Figure 4. sECM-encapsulated mNSC-S-TRAIL cells transplanted into the tumor resection cavity increase survival of mice

(a) Light photomicrograph of the resection cavity containing sECM-encapsulated mNSCs (outlined area). (b–d) mNSC-GFP-Fluc cells encapsulated in sECM were implanted intracranially in the resection cavity, and the mice were injected with Angiosense-750 (blue) intravenously and imaged by IVM and by serial Fluc bioluminescence imaging. (b) Fluorescence photomicrograph showing mNSCs (green) targeting residual GBM cells (red) in a tumor resection cavity with leaky vasculature (blue). (c) Hematoxylin and eosin image of sECM-encapsulated mNSC-GFP-Fluc cells implanted (outlined area) in the resection cavity. (d) Higher magnification fluorescence photomicrograph showing mNSCs (green) targeting residual GBM cells (red) indicated by arrows in a tumor resection cavity with leaky vasculature (blue). (e) Plot and representative images from day 7 (dashed outlines) of the relative mean Fluc signal intensity of mNSC-GFP-Fluc cells in suspension or encapsulated in sECM, placed in the GBM resection cavity (*P < 0.05 versus encapsulated mNSCs). (f,g) mNSC-S-TRAIL or mNSC-GFP-Rluc cells encapsulated in sECM or mNSC-S-TRAIL cells in suspension were implanted intracranially in the tumor resection cavity. (f) TRAIL-mediated caspase-3/7 activation and tumor volumes as assessed by serial bioluminescence imaging after aminoluciferin and luciferin injections, respectively. Caspase-3/7 activity, *P < 0.05 versus mNSC-S-TRAIL; tumor volumes, *P < 0.05 versus controls. (g) Kaplan-Meier survival curves. P < 0.05, resected + GFP-Rluc cells in sECM versus un-resected; P < 0.05, resected + mNSC-S-TRAIL cells in sECM versus resected + mNSC-S-TRAIL cells in suspension. Scale bars, 200 µm (b) and 100 µm (c,d). Original magnification, ×4 (a). Data are mean ± s.e.m.

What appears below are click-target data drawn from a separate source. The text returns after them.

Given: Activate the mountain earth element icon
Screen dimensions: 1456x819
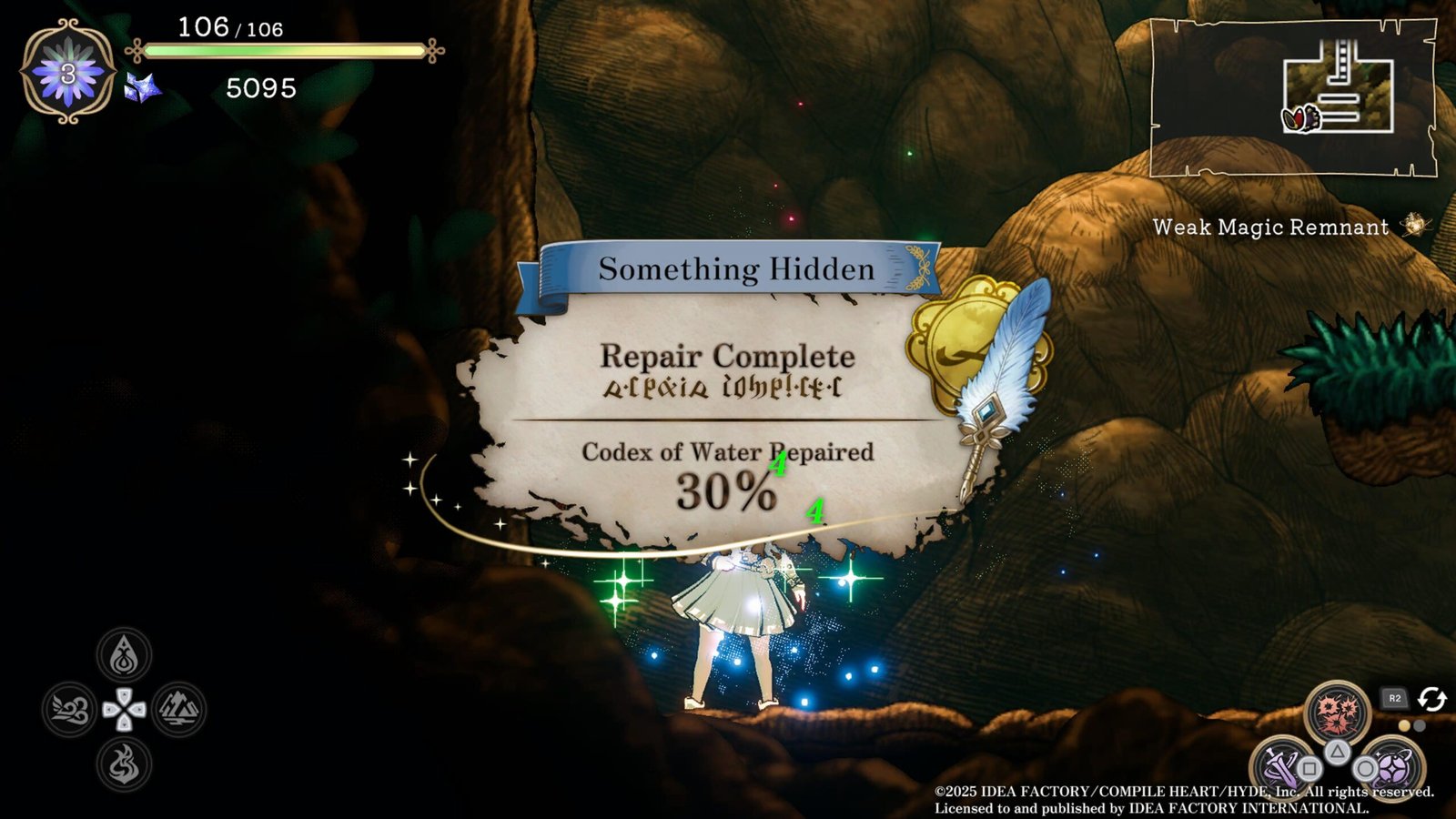Looking at the screenshot, I should [x=178, y=710].
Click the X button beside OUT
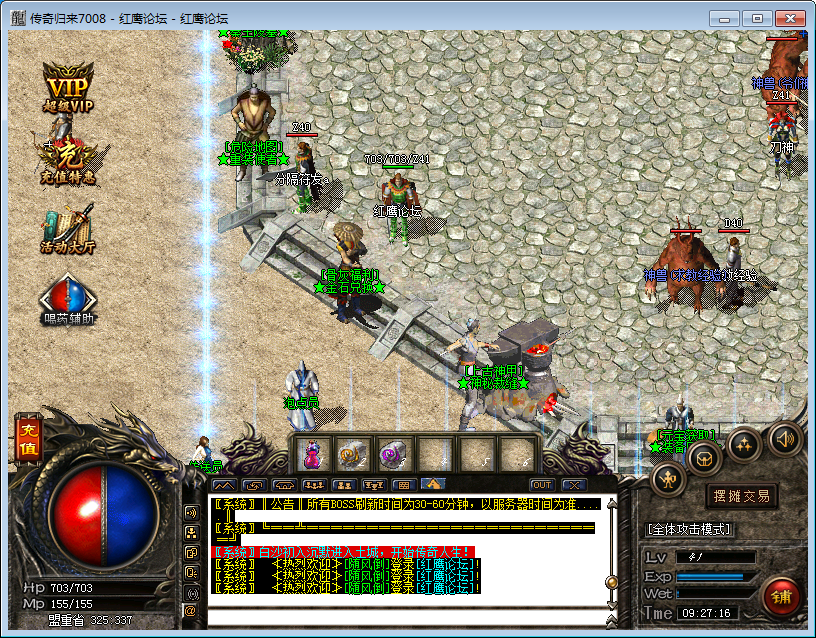The width and height of the screenshot is (816, 638). coord(572,484)
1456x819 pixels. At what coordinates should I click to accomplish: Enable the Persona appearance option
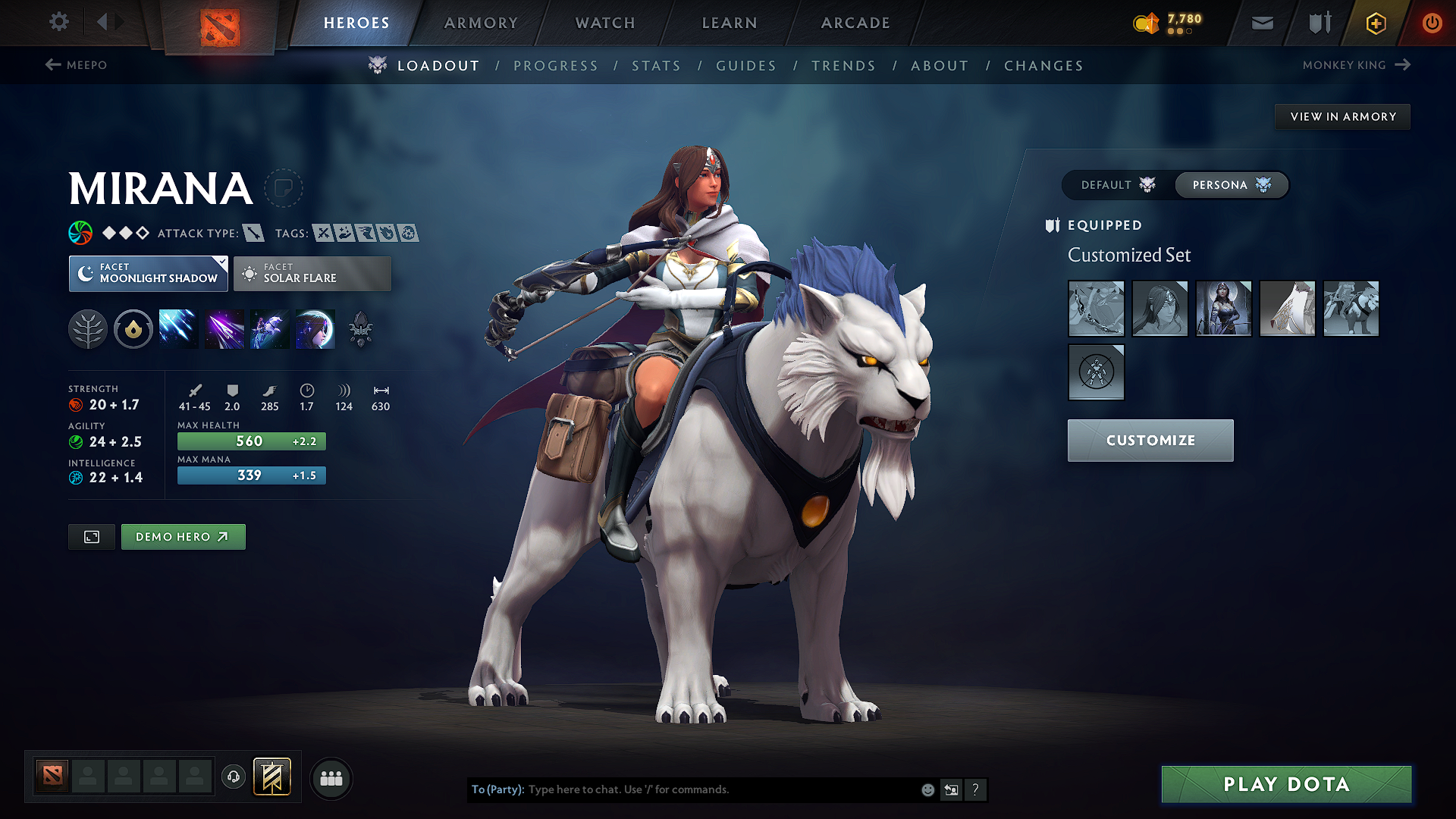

Figure 5. sECM-encapsulated therapeutic human MSCs have anti-tumor effects on primary invasive human GBMs in vitro and in vivo

(a,b) Primary invasive GBM8-mCherry-Fluc cells grown as neurospheres in a collagen matrix (a) and brain section of mice bearing GBM8-mCherry-Fluc tumors, showing the highly invasive nature of GBM8 (b). Arrow, site of implantation; arrowheads, path of invasion. (c–g) hMSCs expressing GFP or S-TRAIL were encapsulated in sECM and placed in a culture dish containing human GBM8-Fluc-mCherry cells. hMSCs (green) were followed for migration out of sECM, and GBM8 cells (red) were followed for their response to S-TRAIL secreted by hMSCs. Photomicrographs show sECM-encapsulated hMSCs on the day of plating (c,e) and 48 h after plating (d,f). (g) GBM8 cell viability at different time points after culturing with varying numbers of either sECM-encapsulated hMSC-GFP (control) or hMSC-S-TRAIL (TRAIL) cells. *P < 0.05 versus TRAIL at 8 h, 16 h and 24 h. (h–j) Encapsulated hMSC-S-TRAIL or hMSC-GFP cells in sECM were implanted intracranially in the tumor resection cavity of mice bearing GBM8-mCherry-Fluc cells and mice were followed for changes in tumor volume by serial Fluc bioluminescence imaging and correlative immunohistochemistry. Plot and representative images show the relative mean Fluc signal intensity from mice bearing sECM-encapsulated hMSC-GFP or hMSC-S-TRAIL cells. *P < 0.05 versus control (h). (i,j) Low-magnification (i) and high-magnification (j) photomicrographs of serial brain sections of mice showing hMSCs (green) on day 5 after hMSC implantation in the GBM8 (red) resection cavity. (k,l) Representative images showing cleaved caspase-3 staining (purple) on brain sections from mice implanted with hMSC-S-TRAIL cells (green, k) and control cells (green, l) 5 d after treatment. Scale bars: 100 µm (a,c–f,i), 200 µm (b) and 50 µm (j–l). Data are mean ± s.e.m.